Jirousek souligne que les marques sportives basées sur des représentations autochtones peuvent être « un bon forum, une bonne visibilité, une bonne manière de mieux faire connaître notre culture et enrayer certains préjugés ». Les Thunderbirds de l’Université de Colombie-Britannique sont un exemple à suivre. Le nom, issu de légendes autochtones, a eu l’approbation d’intervenant.e.s autochtones, y compris le chef de la nation locale, et a fait l’objet d’une cérémonie traditionnelle.

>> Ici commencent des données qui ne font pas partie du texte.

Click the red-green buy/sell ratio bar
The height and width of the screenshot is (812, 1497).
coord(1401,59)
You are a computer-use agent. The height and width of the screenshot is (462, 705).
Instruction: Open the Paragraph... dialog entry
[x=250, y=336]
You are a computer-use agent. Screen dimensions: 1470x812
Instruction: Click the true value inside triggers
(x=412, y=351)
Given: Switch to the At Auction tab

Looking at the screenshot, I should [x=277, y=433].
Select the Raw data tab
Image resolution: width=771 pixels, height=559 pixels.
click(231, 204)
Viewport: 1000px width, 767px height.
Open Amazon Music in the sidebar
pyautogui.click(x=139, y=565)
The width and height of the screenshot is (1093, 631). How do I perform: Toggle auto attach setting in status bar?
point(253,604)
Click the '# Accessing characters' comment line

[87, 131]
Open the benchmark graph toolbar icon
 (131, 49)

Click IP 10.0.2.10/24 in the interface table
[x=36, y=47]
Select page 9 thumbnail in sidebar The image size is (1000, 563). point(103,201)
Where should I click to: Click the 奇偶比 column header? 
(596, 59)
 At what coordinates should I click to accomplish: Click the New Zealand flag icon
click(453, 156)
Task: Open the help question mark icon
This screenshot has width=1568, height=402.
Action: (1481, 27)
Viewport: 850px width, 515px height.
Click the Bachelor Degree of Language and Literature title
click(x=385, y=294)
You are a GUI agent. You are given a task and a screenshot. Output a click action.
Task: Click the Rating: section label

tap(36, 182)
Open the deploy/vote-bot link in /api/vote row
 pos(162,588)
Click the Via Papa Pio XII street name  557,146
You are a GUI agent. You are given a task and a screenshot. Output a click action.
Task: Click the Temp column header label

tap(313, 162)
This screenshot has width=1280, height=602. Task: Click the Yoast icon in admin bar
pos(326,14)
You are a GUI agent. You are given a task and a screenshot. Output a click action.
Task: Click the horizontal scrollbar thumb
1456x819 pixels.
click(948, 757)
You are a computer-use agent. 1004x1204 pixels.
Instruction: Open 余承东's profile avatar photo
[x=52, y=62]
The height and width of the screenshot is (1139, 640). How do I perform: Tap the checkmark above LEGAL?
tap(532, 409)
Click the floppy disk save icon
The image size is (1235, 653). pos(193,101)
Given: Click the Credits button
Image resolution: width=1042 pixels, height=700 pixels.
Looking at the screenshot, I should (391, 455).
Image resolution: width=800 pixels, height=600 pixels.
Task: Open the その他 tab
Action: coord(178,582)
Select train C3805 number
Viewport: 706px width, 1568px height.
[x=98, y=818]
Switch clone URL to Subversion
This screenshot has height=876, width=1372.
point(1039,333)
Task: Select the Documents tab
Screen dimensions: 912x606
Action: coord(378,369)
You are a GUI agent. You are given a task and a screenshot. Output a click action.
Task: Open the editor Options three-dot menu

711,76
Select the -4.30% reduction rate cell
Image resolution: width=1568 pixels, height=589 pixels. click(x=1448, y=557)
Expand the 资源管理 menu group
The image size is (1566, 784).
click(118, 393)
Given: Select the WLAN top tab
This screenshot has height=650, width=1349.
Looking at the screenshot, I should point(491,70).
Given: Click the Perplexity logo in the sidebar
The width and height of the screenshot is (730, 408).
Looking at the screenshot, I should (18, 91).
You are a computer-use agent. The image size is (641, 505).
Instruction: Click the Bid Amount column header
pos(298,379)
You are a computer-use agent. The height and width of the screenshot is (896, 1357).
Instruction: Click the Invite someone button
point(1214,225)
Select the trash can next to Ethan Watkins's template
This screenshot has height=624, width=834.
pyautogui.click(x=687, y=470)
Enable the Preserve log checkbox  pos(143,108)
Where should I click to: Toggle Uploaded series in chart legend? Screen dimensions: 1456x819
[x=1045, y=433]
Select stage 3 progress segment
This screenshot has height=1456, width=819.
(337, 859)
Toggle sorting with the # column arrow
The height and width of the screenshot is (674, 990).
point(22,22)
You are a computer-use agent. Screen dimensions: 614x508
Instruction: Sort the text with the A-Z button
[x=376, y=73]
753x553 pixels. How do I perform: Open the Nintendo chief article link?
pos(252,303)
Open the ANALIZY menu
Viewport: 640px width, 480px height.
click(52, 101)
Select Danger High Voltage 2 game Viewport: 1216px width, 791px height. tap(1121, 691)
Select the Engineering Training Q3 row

Lorsque l’équipe de Cleveland s’est rebaptisée « les Gardians » ou que les Braves de Washington ont supprimé le tomahawk de leur logo, ces derniers ont éliminé des représentations autochtones au lieu de les réhabiliter. L’équipe de baseball de Washington aurait pu s’inspirer d’art autochtone, comme on le voit sur le dossard des Canucks de Vancouver. Et pourquoi ne pas juste utiliser un nom moins offensant ?
Dépasser le changement de nom
L’importance des noms d’équipes sportives ne fait pas l’unanimité dans les communautés autochtones. Et à juste titre ! « Comment voulez-vous qu’une communauté parle de développement et de toutes sortes d’autres enjeux quand elle n’a même pas d’eau potable ? », remarque Jirousek, qui compatit avec d’autres Autochtones.
Florent Vollant, auteur, compositeur et interprète d’origine innue, partage cet avis. En tant que survivant du système de pensionnat, le changement du nom d’équipe « est le dernier de [s]es soucis ». Pour lui, il y a des causes bien plus importantes, pour lesquelles il est nécessaire de se battre. Rappelons-nous que renommer des équipes sportives ne fait pas partie des appels à l’action de la Commission de vérité et réconciliation.
Les discussions au sujet des noms et des logos augmentent, néanmoins, la visibilité et la sensibilisation des enjeux auxquels font face les Premières Nations, dont le racisme systémique. Si vous avez suivi les réactions sur les médias sociaux quant aux changements de certains noms, vous êtes sans doute sceptique sur le fait que ces changements suscitent de vrais dialogues. Je dirais qu’au minimum, les controverses autour des noms d’équipes ont permis de rejoindre un auditoire qui ne s’intéresse habituellement pas à la situation dans les communautés autochtones.
Dans un but de réconciliation, renommer des équipes est clairement insuffisant. Les équipes qui se réinventent ont une occasion en or de promouvoir et soutenir les communautés autochtones. Le reste de la société, quant à elle, doit arrêter de se contenter de changements symboliques et être prête à modifier ses habitudes pour qu’elles s’alignent avec ses valeurs.